When the sun began to decline they returned to their pea-green wagon. The judge walked round it afresh. Then he turned away, put his head over a bush, and muttered on the other side of it.
“What is he saying?” Eve asked.
“I am afraid ‘cuss words,’ as the darkies call them,” answered Cicely, composedly. “He is without doubt a very desperate old man.”
Miss Leontine looked distressed, she made a pretext of gathering some leaves from a bush at a little distance; as she walked away, her skirt caught itself behind at each step upon the tops of her prunella boots, which were of the pattern called “Congress,” with their white straps visible.
“She is miserable because I called him that,” said Cicely; “she thinks him perfect. Grandpa, I have just called you a desperate old man.”
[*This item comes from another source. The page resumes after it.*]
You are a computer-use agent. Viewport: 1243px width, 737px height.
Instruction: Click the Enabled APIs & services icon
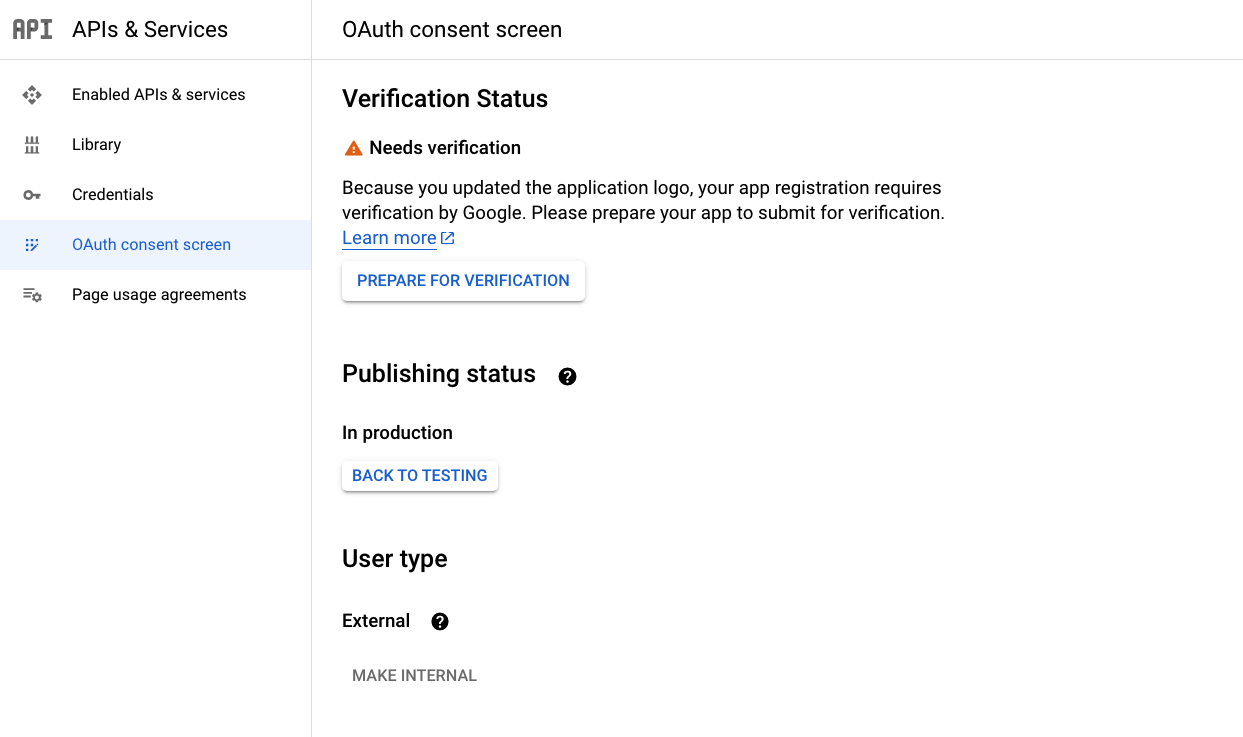(32, 95)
But the judge had resumed his grand manner; he assisted the ladies in climbing to their high seats, and then, mounting to his own place, he guided the horse down the uneven avenue and into the broad road again. The cotton plantations of this neighborhood had suffered almost as much as the rice fields of Romney: they had been flooded so often that much of the land was now worthless, disintegrated and overgrown with lespedeza. They crossed the river (which had done the damage) on—or rather in—a long shaking wooden bridge, covered and nearly dark, and guarding in its dusky recesses a strong odor of the stable. Beyond it the judge had an inspiration: he would go across the fields by one of the old cotton-tracks, thus shortening the distance by more than two miles.
“Because you’re ashamed of
‘Our pea-green wagon, our wagon of green,
Lillibulero, bullen-a-la,’”
chanted Cicely on the back seat.
“Cecilia!” said the judge, with dignity.